Many assume premiums are commissions. But companies such as SchiffGold also pay premiums when they source gold and silver products. Those costs get passed on to the consumer. It’s like any other product; retailers have to factor their costs into the price. That’s why retail prices are always higher than wholesale.

WHY HAVE PREMIUMS BEEN SO HIGH?

There’s been a lot of talk about premiums on gold and silver because they have been relatively high over the last year or more. That’s because premiums are heavily influenced by supply and demand. When the demand for gold and silver is high, premiums will inevitably rise.

Demand for physical gold and silver has been high over the last year. Demand for gold hit an 11-year high in 2022, and silver demand set records in every category.

This strong demand has pushed premiums higher.

There have also been supply issues due to mints, which are typically government-run. They don’t do a great job of ramping up production to meet demand.

This has been the case at the US Mint in recent months, particularly with the production of American Silver Eagles. In late 2022, there was a significant Silver Eagle supply squeeze due to a shortage of silver planchets. Planchets are silver discs used to strike coins. You can think of them as blanks or slugs. The US Mint doesn’t create its own planchets and must obtain them from outside sources.

According to CoinWeek, “That planchet shortage has resulted in a coin production shortage, with the Mint having struck only 12.8 million Silver Eagles through September 2022 – compared to at least twice that amount at this point last year when demand was at a similar level. And that has pushed premiums way up to perhaps the highest levels over spot ever seen.”

With premiums exceptionally high on US-minted coins, there is a perception that all premiums are through the roof. But in fact, they have been lower on many gold and silver products such as nationally/government-minted coins in other countries and privately minted bars. If buyers are flexible on the type of gold or silver they purchase, SchiffGold can recommend products with much lower premiums and better value.

PREMIUMS AREN’T NECESSARILY SUNK COSTS

Most people think premiums are sunk costs. In other words, they assume that they’ll never be able to get that premium back when they sell their gold or silver. But this isn’t necessarily true.

In fact, dealers also pay premiums to investors when they buy back gold or silver during periods of high demand. For instance, SchiffGold typically buys back American Silver Eagle coins for a healthy premium above the spot price. That premium grows in periods where demand is high and inventory tight.

Consider this: if silver rises to $100 and there are supply shortages, it’s possible SchiffGold could pay clients $150 or more per coin.
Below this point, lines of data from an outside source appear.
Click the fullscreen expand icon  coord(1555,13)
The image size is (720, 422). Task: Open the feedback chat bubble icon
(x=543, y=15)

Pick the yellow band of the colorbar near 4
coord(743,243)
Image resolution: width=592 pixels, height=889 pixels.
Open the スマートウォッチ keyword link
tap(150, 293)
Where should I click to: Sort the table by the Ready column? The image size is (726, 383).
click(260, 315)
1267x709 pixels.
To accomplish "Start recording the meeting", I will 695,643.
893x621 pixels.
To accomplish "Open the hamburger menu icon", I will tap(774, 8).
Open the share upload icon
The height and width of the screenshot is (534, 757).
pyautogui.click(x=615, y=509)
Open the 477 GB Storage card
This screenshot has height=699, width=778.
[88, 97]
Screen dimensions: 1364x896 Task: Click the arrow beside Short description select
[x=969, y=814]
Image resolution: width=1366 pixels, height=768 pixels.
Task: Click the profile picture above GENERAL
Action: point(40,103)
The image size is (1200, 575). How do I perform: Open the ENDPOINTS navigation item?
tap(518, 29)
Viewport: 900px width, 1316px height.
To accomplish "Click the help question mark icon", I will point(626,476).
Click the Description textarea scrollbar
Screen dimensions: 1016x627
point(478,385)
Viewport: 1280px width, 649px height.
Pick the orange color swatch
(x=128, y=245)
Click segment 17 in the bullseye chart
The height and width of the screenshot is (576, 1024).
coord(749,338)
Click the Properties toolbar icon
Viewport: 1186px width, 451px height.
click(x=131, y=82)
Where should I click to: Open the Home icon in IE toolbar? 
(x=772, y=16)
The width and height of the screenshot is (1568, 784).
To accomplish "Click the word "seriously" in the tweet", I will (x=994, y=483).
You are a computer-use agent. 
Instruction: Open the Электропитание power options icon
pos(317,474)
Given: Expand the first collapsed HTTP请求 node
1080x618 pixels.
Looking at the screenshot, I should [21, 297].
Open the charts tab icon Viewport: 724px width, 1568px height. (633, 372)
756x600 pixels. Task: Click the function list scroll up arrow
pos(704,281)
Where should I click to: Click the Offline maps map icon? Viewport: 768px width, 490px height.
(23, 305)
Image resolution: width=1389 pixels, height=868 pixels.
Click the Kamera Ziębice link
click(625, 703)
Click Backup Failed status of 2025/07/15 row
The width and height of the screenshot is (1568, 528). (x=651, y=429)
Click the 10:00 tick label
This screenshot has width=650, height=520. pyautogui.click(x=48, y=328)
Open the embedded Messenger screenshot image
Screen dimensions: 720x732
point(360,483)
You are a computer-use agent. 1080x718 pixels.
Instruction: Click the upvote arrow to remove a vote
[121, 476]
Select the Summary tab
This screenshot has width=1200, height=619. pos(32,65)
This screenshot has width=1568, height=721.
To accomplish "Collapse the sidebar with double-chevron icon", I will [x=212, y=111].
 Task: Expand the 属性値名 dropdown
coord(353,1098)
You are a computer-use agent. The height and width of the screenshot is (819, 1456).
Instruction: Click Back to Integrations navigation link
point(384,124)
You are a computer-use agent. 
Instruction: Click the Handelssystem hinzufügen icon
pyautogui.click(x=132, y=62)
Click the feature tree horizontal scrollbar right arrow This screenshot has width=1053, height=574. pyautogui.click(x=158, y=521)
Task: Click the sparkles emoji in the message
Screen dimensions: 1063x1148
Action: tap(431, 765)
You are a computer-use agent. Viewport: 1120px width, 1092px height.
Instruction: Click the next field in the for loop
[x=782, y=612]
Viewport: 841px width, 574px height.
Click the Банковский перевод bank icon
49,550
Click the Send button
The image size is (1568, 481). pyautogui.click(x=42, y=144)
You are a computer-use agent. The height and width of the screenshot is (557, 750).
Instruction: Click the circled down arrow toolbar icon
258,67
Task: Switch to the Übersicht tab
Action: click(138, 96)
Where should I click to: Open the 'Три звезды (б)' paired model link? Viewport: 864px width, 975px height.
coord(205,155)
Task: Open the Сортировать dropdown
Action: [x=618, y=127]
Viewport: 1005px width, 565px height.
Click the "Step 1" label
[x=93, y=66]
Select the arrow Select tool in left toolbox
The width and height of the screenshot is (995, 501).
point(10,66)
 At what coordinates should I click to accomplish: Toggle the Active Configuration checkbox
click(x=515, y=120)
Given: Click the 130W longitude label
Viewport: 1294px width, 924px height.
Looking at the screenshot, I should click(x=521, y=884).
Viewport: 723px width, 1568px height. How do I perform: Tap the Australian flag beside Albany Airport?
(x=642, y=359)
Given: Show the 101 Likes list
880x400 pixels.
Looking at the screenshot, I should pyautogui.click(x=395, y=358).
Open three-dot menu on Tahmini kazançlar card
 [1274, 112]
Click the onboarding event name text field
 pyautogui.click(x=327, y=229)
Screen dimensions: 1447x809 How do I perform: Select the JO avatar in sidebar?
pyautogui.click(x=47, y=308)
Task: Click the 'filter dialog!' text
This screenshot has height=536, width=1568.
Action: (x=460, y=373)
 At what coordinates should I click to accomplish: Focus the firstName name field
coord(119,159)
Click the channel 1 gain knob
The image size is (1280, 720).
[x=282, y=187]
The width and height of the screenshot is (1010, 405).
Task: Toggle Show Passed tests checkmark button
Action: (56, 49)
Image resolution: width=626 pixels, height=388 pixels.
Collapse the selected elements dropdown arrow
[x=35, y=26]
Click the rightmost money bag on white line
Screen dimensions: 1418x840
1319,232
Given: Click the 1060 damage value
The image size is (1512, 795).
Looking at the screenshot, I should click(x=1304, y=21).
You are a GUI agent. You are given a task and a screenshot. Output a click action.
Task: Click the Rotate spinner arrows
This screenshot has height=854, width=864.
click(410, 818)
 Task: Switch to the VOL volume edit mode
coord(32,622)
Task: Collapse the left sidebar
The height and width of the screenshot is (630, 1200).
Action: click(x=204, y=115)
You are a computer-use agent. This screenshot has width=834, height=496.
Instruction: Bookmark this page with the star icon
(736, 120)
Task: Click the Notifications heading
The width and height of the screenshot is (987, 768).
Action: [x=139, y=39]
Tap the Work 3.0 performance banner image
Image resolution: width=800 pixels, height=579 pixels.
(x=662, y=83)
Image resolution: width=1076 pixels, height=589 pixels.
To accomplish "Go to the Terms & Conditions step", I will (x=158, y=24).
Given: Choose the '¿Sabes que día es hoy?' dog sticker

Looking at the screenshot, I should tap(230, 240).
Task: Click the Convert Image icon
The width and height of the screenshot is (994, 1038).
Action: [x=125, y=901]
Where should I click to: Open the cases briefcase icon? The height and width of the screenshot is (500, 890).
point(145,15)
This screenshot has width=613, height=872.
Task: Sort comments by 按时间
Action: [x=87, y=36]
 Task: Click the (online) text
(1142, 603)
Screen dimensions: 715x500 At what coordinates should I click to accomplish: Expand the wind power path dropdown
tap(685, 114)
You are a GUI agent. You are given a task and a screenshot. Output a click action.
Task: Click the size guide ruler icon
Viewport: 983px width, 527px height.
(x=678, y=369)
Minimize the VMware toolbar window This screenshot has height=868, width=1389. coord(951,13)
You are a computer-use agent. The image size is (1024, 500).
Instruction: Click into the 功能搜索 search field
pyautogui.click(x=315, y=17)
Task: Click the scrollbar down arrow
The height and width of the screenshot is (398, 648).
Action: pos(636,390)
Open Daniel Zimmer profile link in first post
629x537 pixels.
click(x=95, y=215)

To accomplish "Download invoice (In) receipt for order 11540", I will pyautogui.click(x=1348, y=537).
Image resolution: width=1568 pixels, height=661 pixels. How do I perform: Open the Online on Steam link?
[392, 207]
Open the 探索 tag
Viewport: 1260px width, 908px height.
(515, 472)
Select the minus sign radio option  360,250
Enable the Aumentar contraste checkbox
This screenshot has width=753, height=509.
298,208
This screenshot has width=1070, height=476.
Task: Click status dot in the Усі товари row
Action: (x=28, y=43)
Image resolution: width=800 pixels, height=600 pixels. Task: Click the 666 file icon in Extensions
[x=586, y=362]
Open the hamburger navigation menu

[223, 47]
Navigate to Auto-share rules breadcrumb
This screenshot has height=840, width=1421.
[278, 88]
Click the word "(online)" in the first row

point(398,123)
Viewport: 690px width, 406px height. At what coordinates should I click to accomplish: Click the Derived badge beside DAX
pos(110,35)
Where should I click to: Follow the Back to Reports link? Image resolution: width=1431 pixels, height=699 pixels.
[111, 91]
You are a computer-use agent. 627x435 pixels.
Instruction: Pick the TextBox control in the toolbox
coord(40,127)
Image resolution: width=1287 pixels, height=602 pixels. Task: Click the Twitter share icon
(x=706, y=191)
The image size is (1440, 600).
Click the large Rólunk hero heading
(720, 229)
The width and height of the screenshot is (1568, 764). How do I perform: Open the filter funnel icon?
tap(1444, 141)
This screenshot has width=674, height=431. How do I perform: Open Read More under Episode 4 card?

Ultimately, the free market will determine what these coins are worth. But generally, as demand picks up, buy-back premiums will likely rise. If demand continues to increase, the premiums you pay today may not be a sunk cost, and some or all of the premiums could be recouped on the back end when it comes time to sell your gold or silver.

SUMMING IT UP

  • Every investment has costs above the value of the assets, including commissions, advisory fees, brokerage fees, custodian fees, and loads. Premiums are the primary cost associated with investing in precious metals.
  • Premiums vary over time based on many factors including supply and demand. They also vary significantly from company to company. You can shop around for the lowest premium.
  • Just because premiums are high on one product doesn’t mean they’re high for all products. For instance, you may be able to get a much lower premium on silver bars than you can on silver coins. Again, it’s important to shop around.
  • Premiums aren’t sunk costs. Dealers pay premiums when they buy back gold and silver. It may be possible to recover some or all of your premiums.